Recent Changes - Search:

Recently Written

News

edit SideBar

Audio

For audio players, see Mediaplayers .

For video, see Video .

For images, see GraphMediaTech .

For general info on data compression, see Compress .

1.  About digital audio

Digital audio became publicly useful in 1982 when the CD (“Compact Disc”) came to the market. But it took over 10 further years before it became possible and feasible to play, record and edit audio on computers. The audio format on the CD is stereo, 16-bit, and 44.1 KHz sampling frequency, and is NOT compressed. This became also the most common format for audio files on computers.

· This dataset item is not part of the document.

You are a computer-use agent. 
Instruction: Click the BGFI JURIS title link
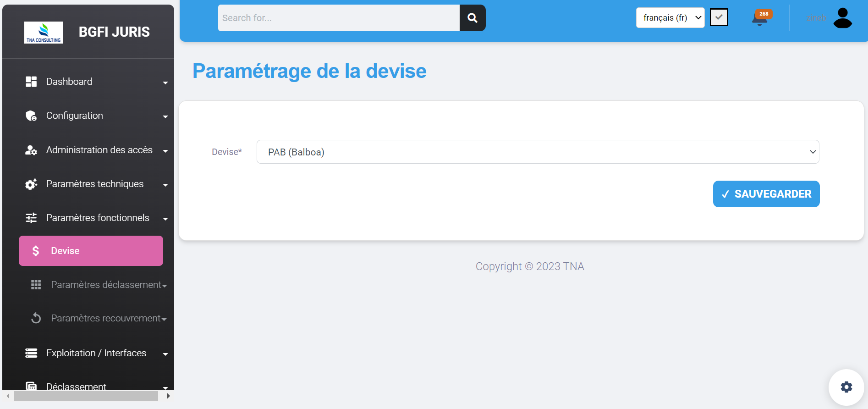tap(114, 32)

The lack of storage space on computers of that era made the use of lossy codecs inevitable, the MP3 codec (developed for MPEG-1 video system) of that era was pretty bad and caused substantial quality damage. Later the codec technology much improved, both of MP3 and other codecs, but storage space also much increased making lossless codecs and wider usage of uncompressed files possible. Recently the sampling frequency of 48 KHz is seen as preferred to 44.1 KHz. Files with 48 KHz and 16-bit are considered as ultimately sufficient for archiving and listening, more “generous” storage (32-bit integers, 32-bit floats, 96 KHz or 192 KHz) does not make sense for those purposes, but can make sense as an intermediate format for audio processing.

2.  Gain, loudness and normalization

A problem of digital audio is that putting files from multiple sources together (onto a playlist or into a portable player) will usually result in inconsistent loudness. The process of adjusting loudness is called “normalization”. Unfortunately for years the common way to do this, both by professional audio content vendors and common audio programs including SOX (see below) was the infamous “peak normalization”. This means that the peak positive and peak negative value are evaluated and subsequently the signal is amplified so that at least one of them touches the limit (that is +32′767 or −32′768 with 16-bit samples). While this seems to be smart, it is actually NOT, neither “as-is” nor with the additional 3 dB reserve as commonly suggested. Peak normalization will usually NOT make files from various sources sound equally loudly. A “side effect” of the peak normalization is that a single “broken” sample (originating from whatever technical problem during recording, decoding, …) touching the limit will make the normalization completely fail, even if the loudness is actually very low. Even without “obviously broken” samples the results are not optimal. The more useful way to do is to evaluate the loudness and apply the “Replay Gain” technology. This means that the “true loudness” is being evaluated by an algorithm trying to mimic the human ear, while this cannot be done perfectly, as human ears do both vary and degrade with age, this gives much better results than just dumb search for the highest sample.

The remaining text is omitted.